A sweary—and expertly punctuated—weblog.

Wednesday, March 10, 2010

Here we come a-qwantzling

I've made it no secret on this blog that I love Dinosaur Comics. I find the strip extremely funny—both intellectually and viscerally—in a way that I can't properly explain to people who don't share my appreciation. If you aren't familiar, you should give it a fair hearing. It could change your life for the awesomer.

Ryan North, the writer of Dinosaur Comics, embedded a puzzle in one of his recent comics. Inspired by the cryptographic messages of early modern scientists like Newton and Hooke, he encoded the strip's punchline as an anagram: "12t10o8e7a6l6n6u5i5s5d5h5y3I3r3fbbwwkcmvg", meaning that there are 12 't's, 10 'o's, etc. He left it to his readers to decode the scripts and offered prizes for the first person to return the correct punchline. That was over a week ago.

So far no one has solved it. It's like Excalibur. Or the Riemann hypothesis.

Realizing that his "qwantzle" is challenging, Ryan has been slowly giving out clues. So far, this is all we know:
  1. The solution is a single, reasonably grammatical sentence that fits the context of the strip. It begins with the word "I", contains a colon and a comma (in that order), and ends with a double exclamation mark!!
  2. Letters in the solution are capitalized as in the code, and there are no proper nouns; thus, combined with the first clue, all instances of capital I must be the word "I".
  3. All words in the solution have been used previously in Dinosaur Comics. (DC is searchable, and readers have put together a dictionary of all possible words. My untrimmed dictionary has 14,000 unique words.)
  4. The longest word in the puzzle has 11 letters, and the next-longest word has 8; these words appear sequentially in the solution.
  5. [RN recently posted a final clue: the largest word is 'fundamental'. It helps, I suppose, but I think most people had already guessed that, and in any case the search space is still obscenely large!]

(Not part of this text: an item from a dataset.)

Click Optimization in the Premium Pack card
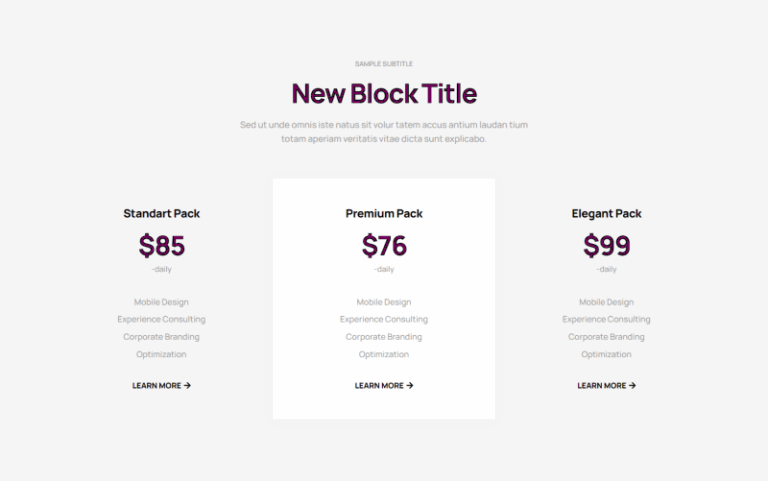click(384, 354)
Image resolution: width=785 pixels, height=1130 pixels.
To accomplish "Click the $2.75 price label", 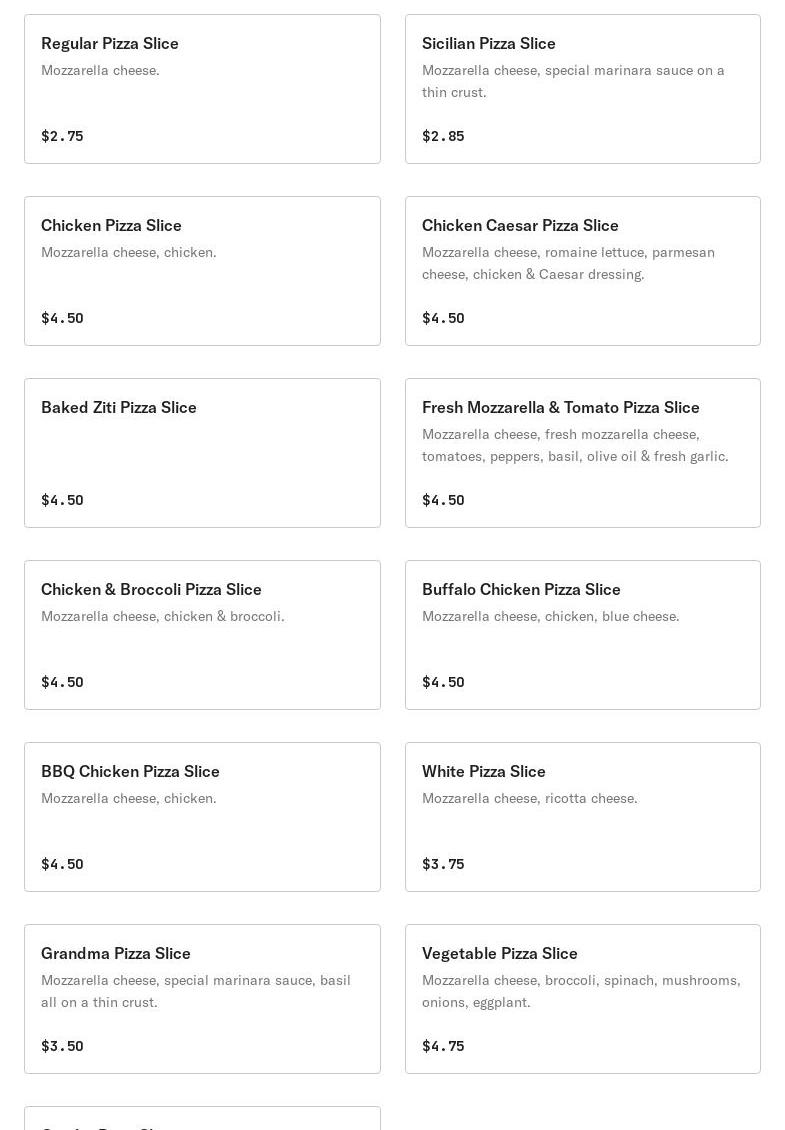I will pos(62,136).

Even with the clues, qwantzle is maddeningly hard. Naively, there are 97! letter combinations, and even if you incorporate all of the hints the number of possible word combinations is staggering—far too many for a computer to enumerate. So there's a small community of readers working on heuristic approaches to the problem, trying to combine human intuition with brute-force computational strength. But so far, most solutions (interestingly, readers have submitted many grammatical sentences that meet the criteria, but none of them has been correct) have come simply by guess-and-check.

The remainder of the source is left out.